For contract (b), consider the effect of A acting on behalf of the company, and exceeding the limitation in the company’s articles. Distinguish between actual authority, and apparent (or ostensible authority), and recognise that the company can be bound even where there is no actual authority. Consider the holding out of A as managing director, and cases such as Freeman & Lockyer v Buckhurst Park Properties (Mangal) Ltd [1964] 2 QB 480. You also need to consider theeffect of the limitation in the company’s articles. Work through CA 2006, s. 40 (identifying any remaining areas of uncertainty of interpretation) and apply. For completeness you could also identify the common law indoor management rule (Royal British Bank v Turquand (1856) 6 El &Bl 327), but recognise s. 40 is usually broader in application. Remember to consider A’s liability under CA 2006, s. 171(a) which is not affected by s. 40 (s. 40(5)).
Question 2
Critically evaluate the importance of and impact on corporate responsibility of the Corporate Manslaughter and Corporate Homicide Act 2007.
Answer guidance
To answer this question fully you need to locate corporate manslaughter within the wider field of corporate criminal liability and corporate responsibility. You should acknowledge the company as a separate entity, but dependent on the actions of the individuals who control it, and consider whether/why corporate liability for criminal acts (and manslaughter in particular) is necessary. The difficulties of identifying ‘corporate’ behaviour and punishing a corporation – and whether these are necessary - should also be considered.

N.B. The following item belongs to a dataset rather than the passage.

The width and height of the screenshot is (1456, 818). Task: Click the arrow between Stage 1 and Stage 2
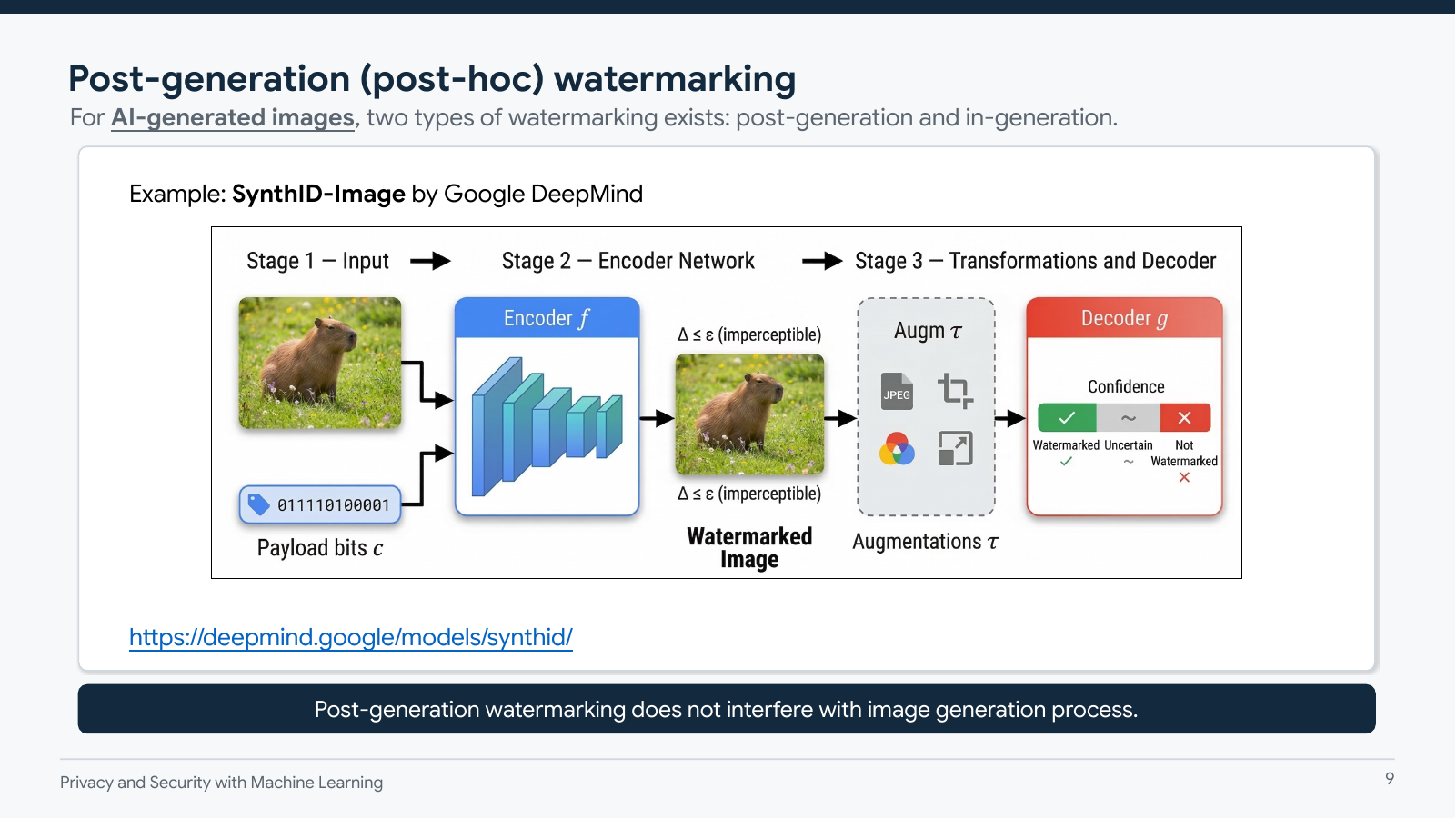point(431,261)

Assess the Act by considering its context and the problem of attributing criminal liability to a company. Show an understanding of the identification doctrine and developments, with particular consideration of the pre-Act problems establishing corporate manslaughter (considering the P&O and Southall disasters for example). Explore the approach of the courts and evaluate the merits and problems of the pre-Act approach. You should discuss the Law Commission proposals and the resulting Act, with reference to the wider academic discussion. Explain how the Act operates, how far it differs from the preceding law, and evaluate issues of interpretation and application. Consider the impact of the Act by considering more recent cases, and assess its importance. Discuss whether a similar approach should be adopted in other areas of corporate liability/responsibility, or the merits of other statutory approaches such as the Bribery Act 2010. You could contrast the approach of the Act with that taken in other jurisdictions.